Often, clients come to me seeking to simplify estate management for their children and other survivors. It’s certainly important to consider how you’re leaving your affairs in order, but sometimes people assume larger items like Wills and Trusts are the biggest stumbling blocks and miss the more practical things that actually can be the most complicated for those picking up the pieces after your passing.
There are three simple steps that everyone can do to ensure your affairs are as streamlined as possible. In my last blog, I covered the importance of informing the agent you’ve selected and equipping them with the proper information to get started. The next step is to get organized!
Streamline your finances
Think about when you call your own bank, credit card, retirement or insurance company. You wait on hold, give your name, birthdate, address, last four digits of your account number and maybe more before they can trust that it’s you. Now, imagine if you were calling in for someone else? What if you didn’t have that information? What if you didn’t even know what bank they used?

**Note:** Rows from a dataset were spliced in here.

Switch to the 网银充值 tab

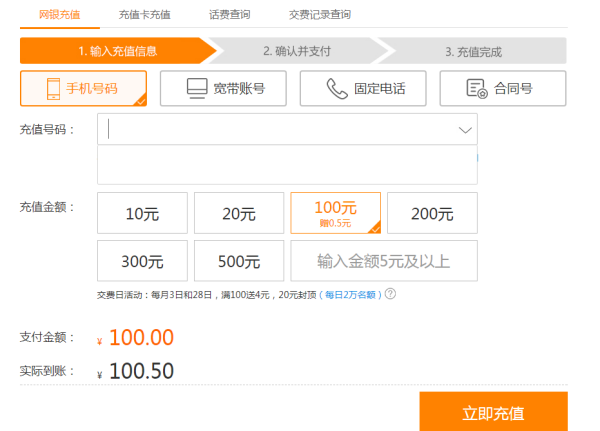(60, 15)

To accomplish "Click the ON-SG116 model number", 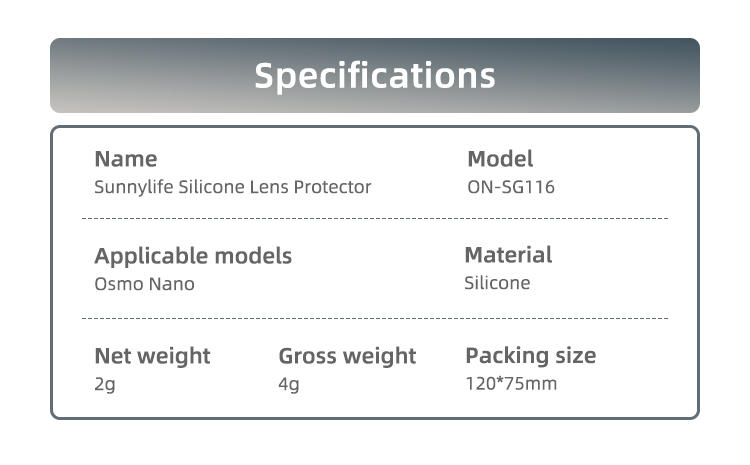I will [x=510, y=187].
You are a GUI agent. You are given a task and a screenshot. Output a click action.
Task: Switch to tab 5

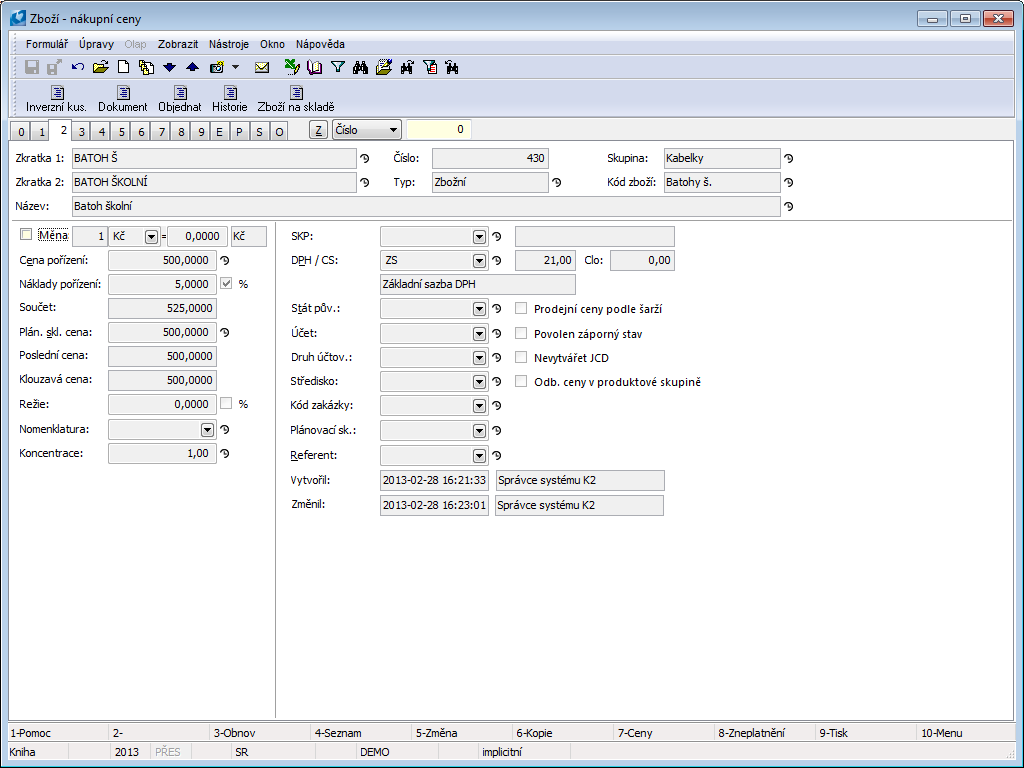click(x=121, y=131)
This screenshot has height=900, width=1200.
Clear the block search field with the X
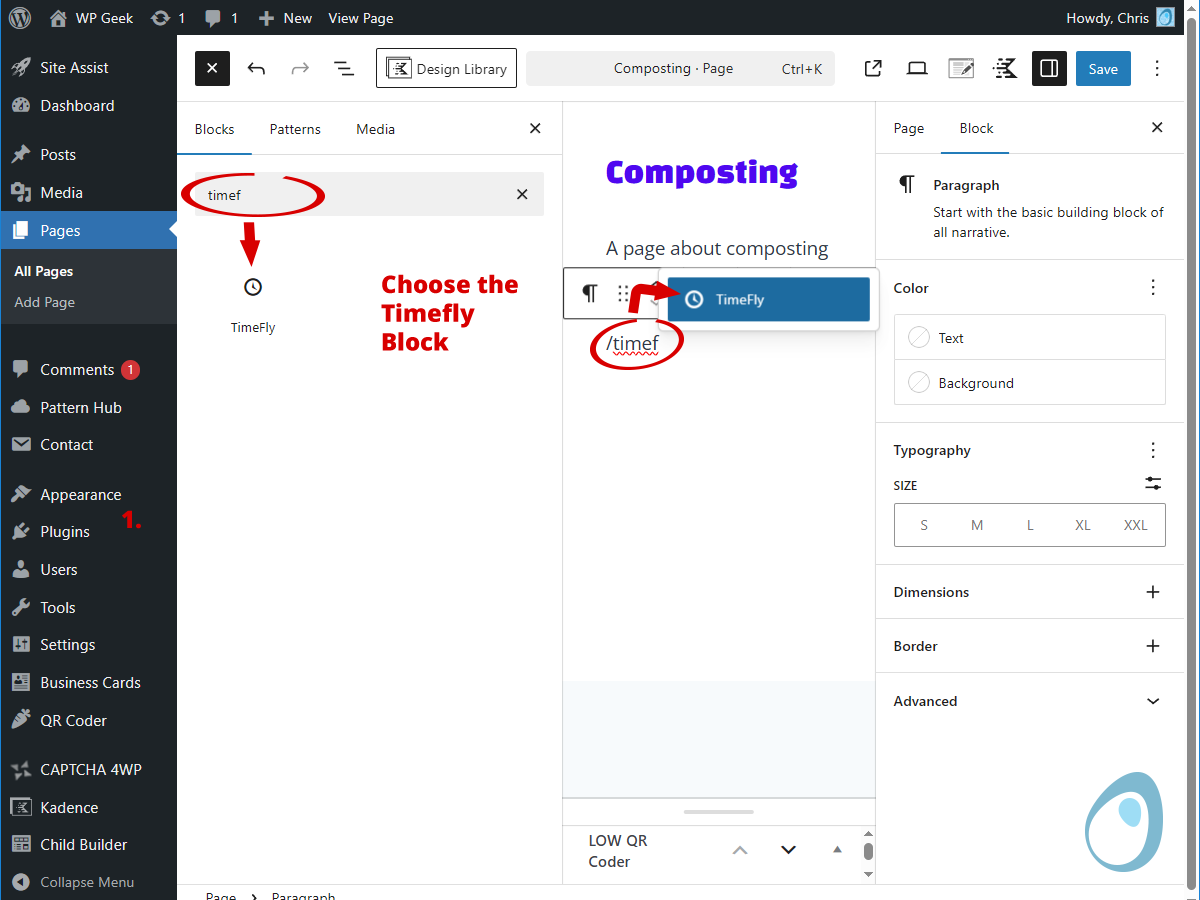(x=522, y=194)
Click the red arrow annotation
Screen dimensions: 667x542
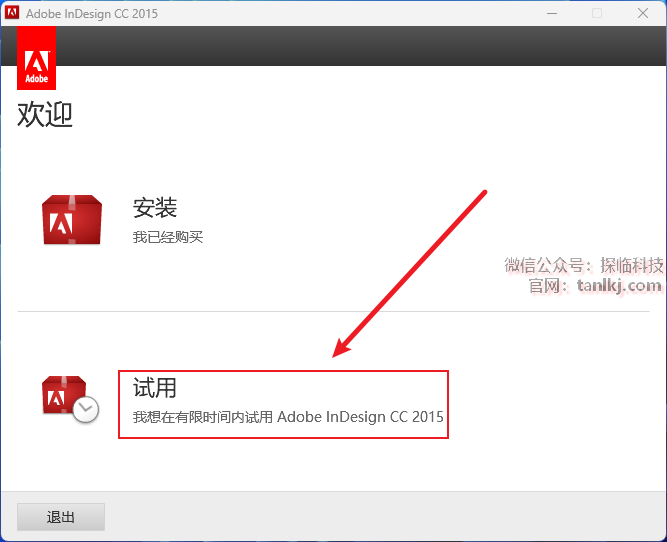[x=410, y=272]
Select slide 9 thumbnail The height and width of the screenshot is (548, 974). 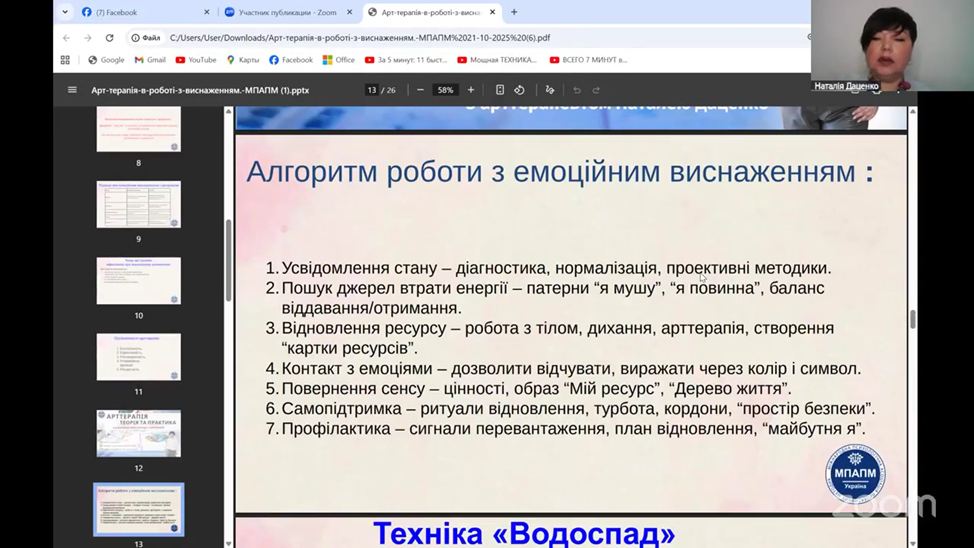[x=138, y=204]

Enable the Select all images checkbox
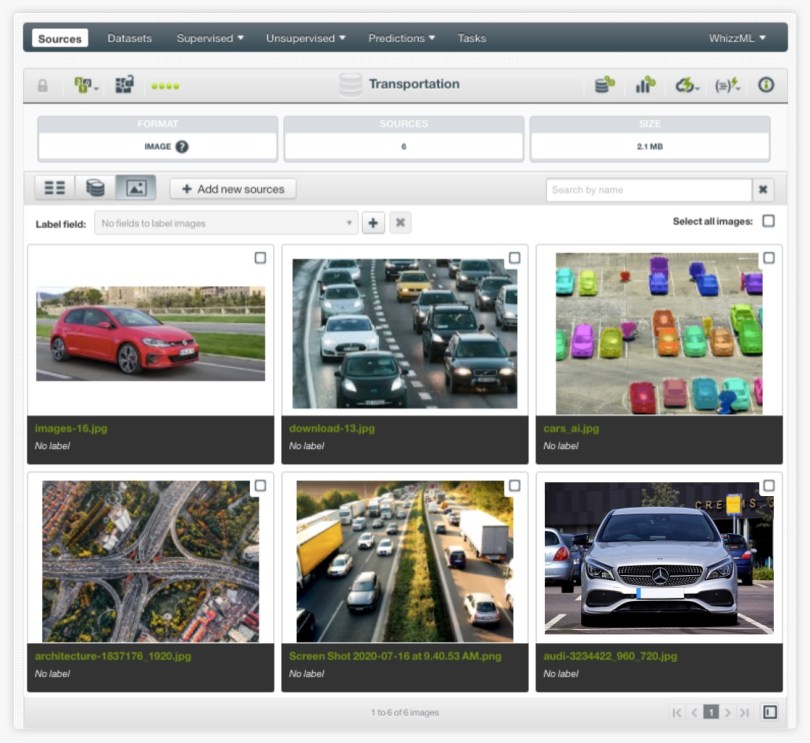[x=768, y=221]
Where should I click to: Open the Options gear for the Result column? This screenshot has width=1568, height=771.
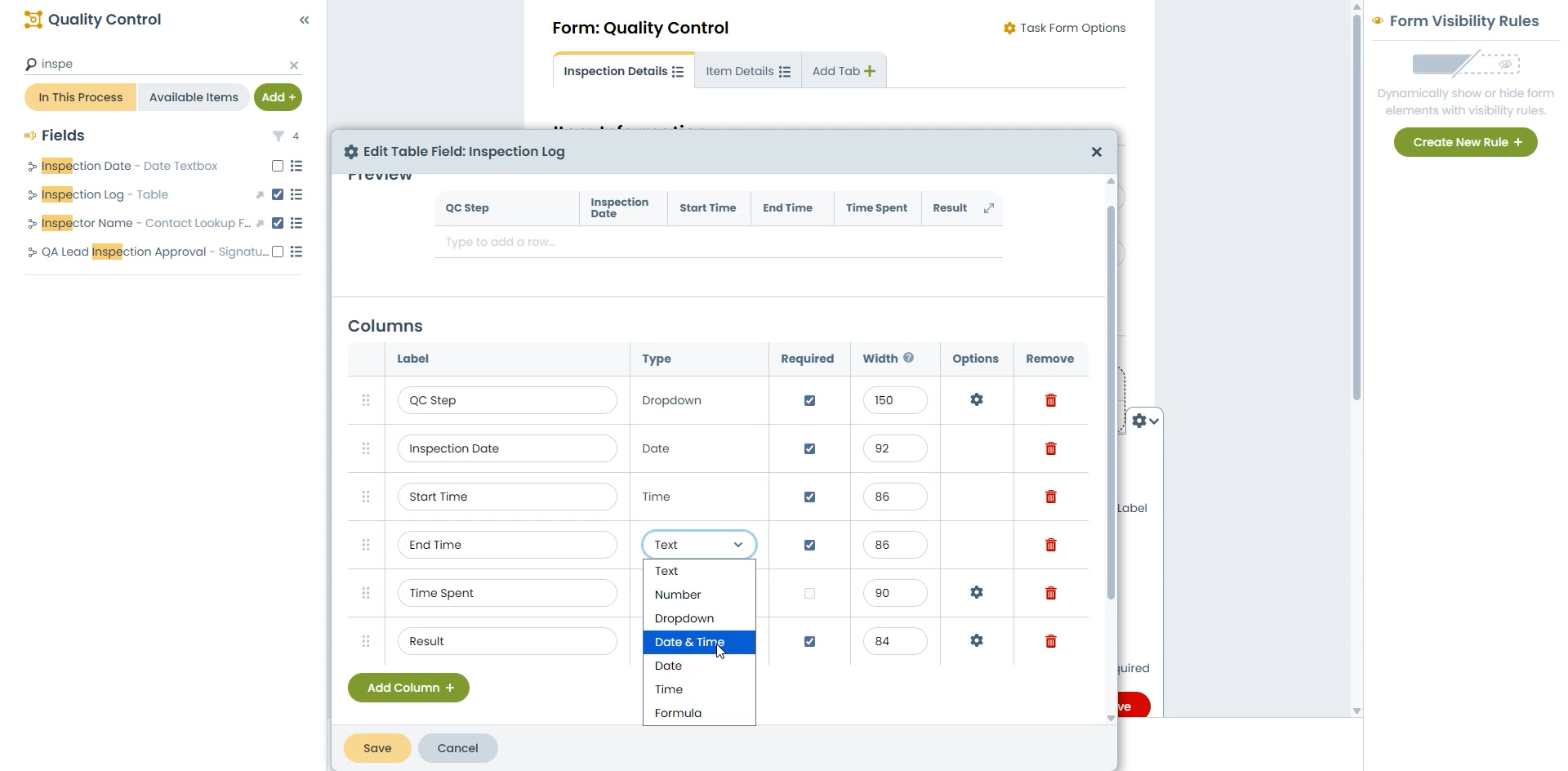coord(976,641)
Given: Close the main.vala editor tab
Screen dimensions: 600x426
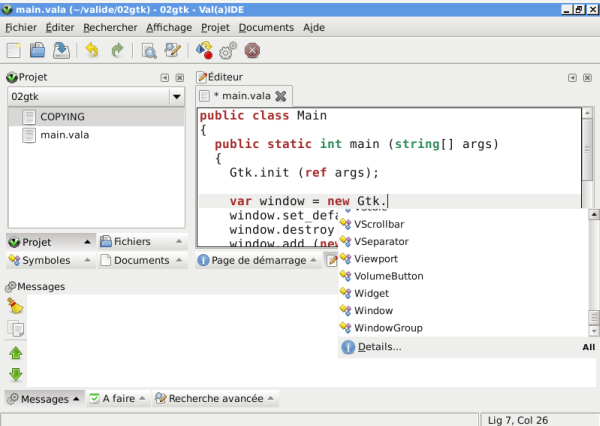Looking at the screenshot, I should pos(281,96).
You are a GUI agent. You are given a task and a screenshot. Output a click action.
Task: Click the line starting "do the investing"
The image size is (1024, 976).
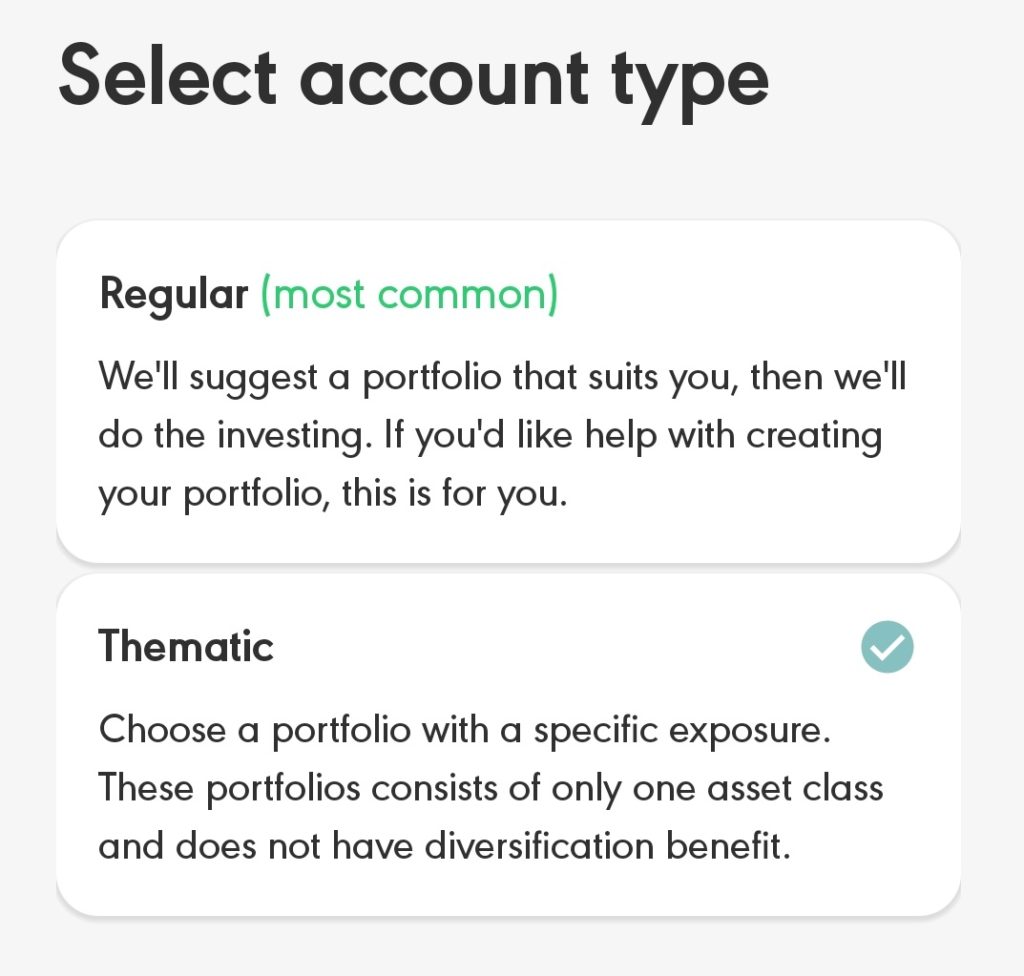[x=490, y=436]
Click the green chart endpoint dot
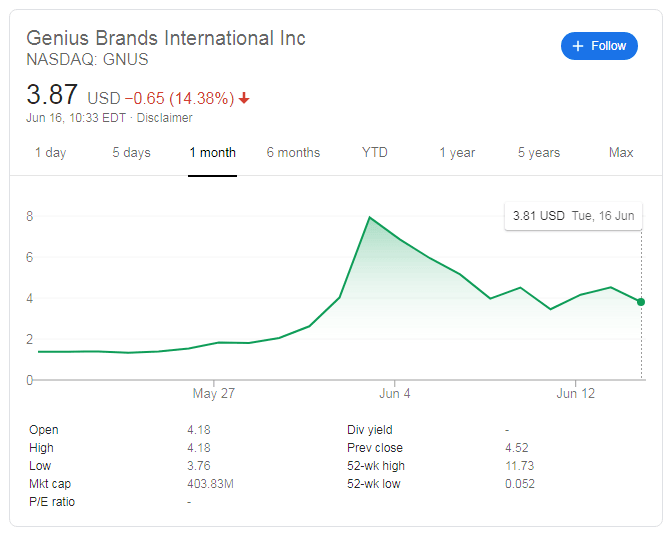This screenshot has height=544, width=668. pos(641,302)
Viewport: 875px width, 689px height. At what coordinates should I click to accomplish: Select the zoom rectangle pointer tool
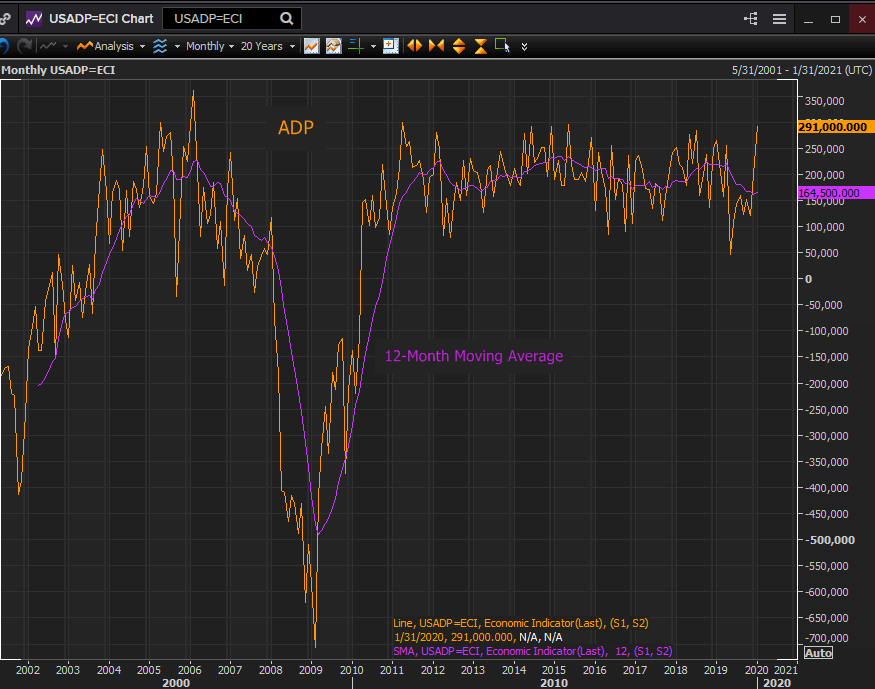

Unfortunately, I’ve seen many survivors encounter this struggle. They spend hours running around town to different branches or calling 1-800 numbers and waiting on the phone to reach the right person. This effort is multiplied by every account you have.
The more you can streamline your finances, the easier things will be for those taking them over. Combine accounts and close any you don’t use. Remember to throw out paperwork to avoid further confusion. I’ve seen survivors find documents for old accounts and go down a rabbit hole only to find it was closed a decade ago. Streamlining ahead of time reduces the number of hoops through which your loved ones will need to jump.
Clean your house—literally
When was the last time you went through your papers and possessions and really assessed what you wanted and needed to hang onto? I can’t tell you how many hours I’ve seen children spend cleaning out their parents’ homes. I had to do it with my own parents and it’s overwhelming. Knowing what to keep or throw away can be a monumental task, especially in the wake of losing someone you love.
It’s another practical problem that you can help your survivors avoid later by simply taking some initiative today. Is your car sitting in your driveway unused? Sell it! Do you really want to keep that statue you’ve hung onto for 40 years? Your children may think it was important to you and feel guilty getting rid of it when maybe it really wasn’t sentimental to you at all. Do you have tax forms and utility bills from 1985? Consult your attorney and financial advisor and get rid of any statements you no longer need to keep. Again, a little work on your part can eliminate a lot of confusion and save your survivors from spending their time off cleaning up your stuff.
While elderly clients often think this way, it’s really important for anyone to be streamlining accounts and property frequently in light of unexpected passings.